Prints first few rows of a z-curve data object

Description

Prints first few rows of a z-curve data object

Usage

## S3 method for class 'zcurve_data'
head(x, ...)

Arguments

x

z-curve data object

...

Additional arguments

See Also

zcurve_data()


Reports whether x is a zcurve object

Description

Reports whether x is a zcurve object

Usage

is.zcurve(x)

Arguments

x

an object to test


Z-scores from subset of original studies featured in OSC 2015 reproducibility project

Description

The dataset contains z-scores from subset of original studies featured in psychology reproducibility project (Collaboration and others 2015). Only z-scores from studies with unambiguous original outcomes are supplied (eliminating 7 studies with marginally significant results). The real replication rate for those studies is 35/90 (the whole project reports 36/97).

Usage

OSC.z

Format

A vector with 90 observations

References

Collaboration OS, others (2015). “Estimating the reproducibility of psychological science.” Science, 349(6251). doi:10.1126/science.aac4716.

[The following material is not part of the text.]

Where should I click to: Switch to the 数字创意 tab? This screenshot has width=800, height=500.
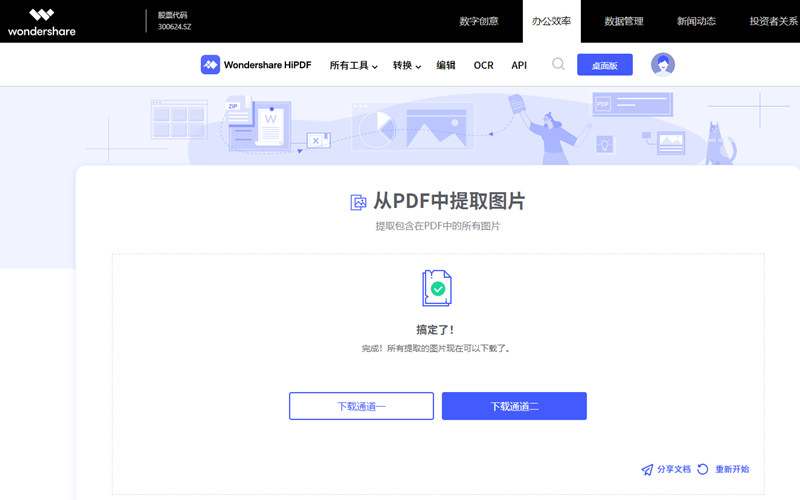479,21
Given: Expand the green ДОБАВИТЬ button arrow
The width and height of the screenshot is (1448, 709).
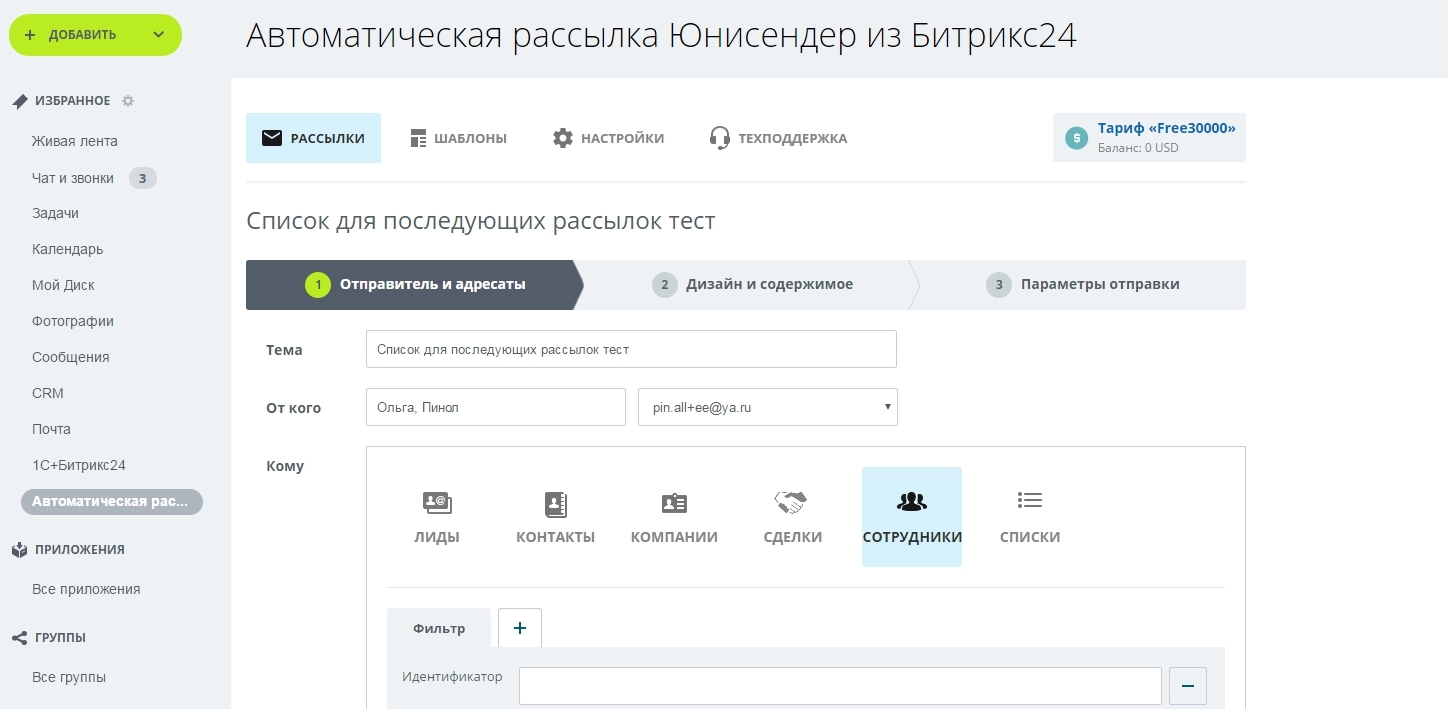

Plot fitted z-curve object

Description

Plot fitted z-curve object

Usage

## S3 method for class 'zcurve'
plot(
  x,
  annotation = FALSE,
  CI = FALSE,
  extrapolate = FALSE,
  plot_type = "base",
  y.anno = c(0.95, 0.88, 0.78, 0.71, 0.61, 0.53, 0.43, 0.35),
  x.anno = 0.6,
  cex.anno = 1,
  ...
)

Arguments

x

Fitted z-curve object

annotation

Add annotation to the plot. Defaults to FALSE.

CI

Plot confidence intervals for the estimated z-curve. Defaults to FALSE.

extrapolate

Scale the chart to the extrapolated area. Defaults to FALSE.

plot_type

Type of plot to by produced. Defaults to "base" for th base plotting function. An alternative is "ggplot" for a ggplot2.

y.anno

A vector of length 8 specifying the y-positions of the individual annotation lines relative to the figure's height. Defaults to c(.95, .88, .78, .71, .61, .53, .43, .35)

x.anno

A number specifying the x-position of the block of annotations relative to the figure's width.

cex.anno

A number specifying the size of the annotation text.

...

Additional arguments including main, xlab, ylab, xlim, ylim, cex.axis, cex.lab

See Also

zcurve()

Examples

## Not run: 
# simulate some z-statistics and fit a z-curve
z <- abs(rnorm(300,3))
m.EM <- zcurve(z, method = "EM", bootstrap = 100)

# plot the z-curve
plot(m.EM)

# add annotation text and model fit CI
plot(m.EM, annotation = TRUE, CI = TRUE)

# change the location of the annotation to the left
plot(m.EM, annotation = TRUE, CI = TRUE, x_text = 0)

## End(Not run)

Compute z-score corresponding to a power

Description

A function for computing z-scores of two-sided tests corresponding to power power for a given significance level alpha alpha (or corresponding cut-off z-statistic a).

Usage

power_to_z(
  power,
  alpha = 0.05,
  a = stats::qnorm(alpha/2, lower.tail = FALSE),
  two.sided = TRUE,
  nleqslv_control = list(xtol = 1e-15, maxit = 300, stepmax = 0.5)
)

Arguments

power

A vector of powers

alpha

Level of significance alpha

a

Or, alternatively a z-score corresponding to alpha

two.sided

Whether directionality of the effect size should be taken into account.

nleqslv_control

A named list of control parameters passed to the nleqslv function used for solving the inverse of z_to_power function.

Examples

# z-scores corresponding to the (aproximate) power of components of EM2
power_to_z(c(0.05, 0.20, 0.40, 0.60, 0.80, 0.974, 0.999), alpha = .05)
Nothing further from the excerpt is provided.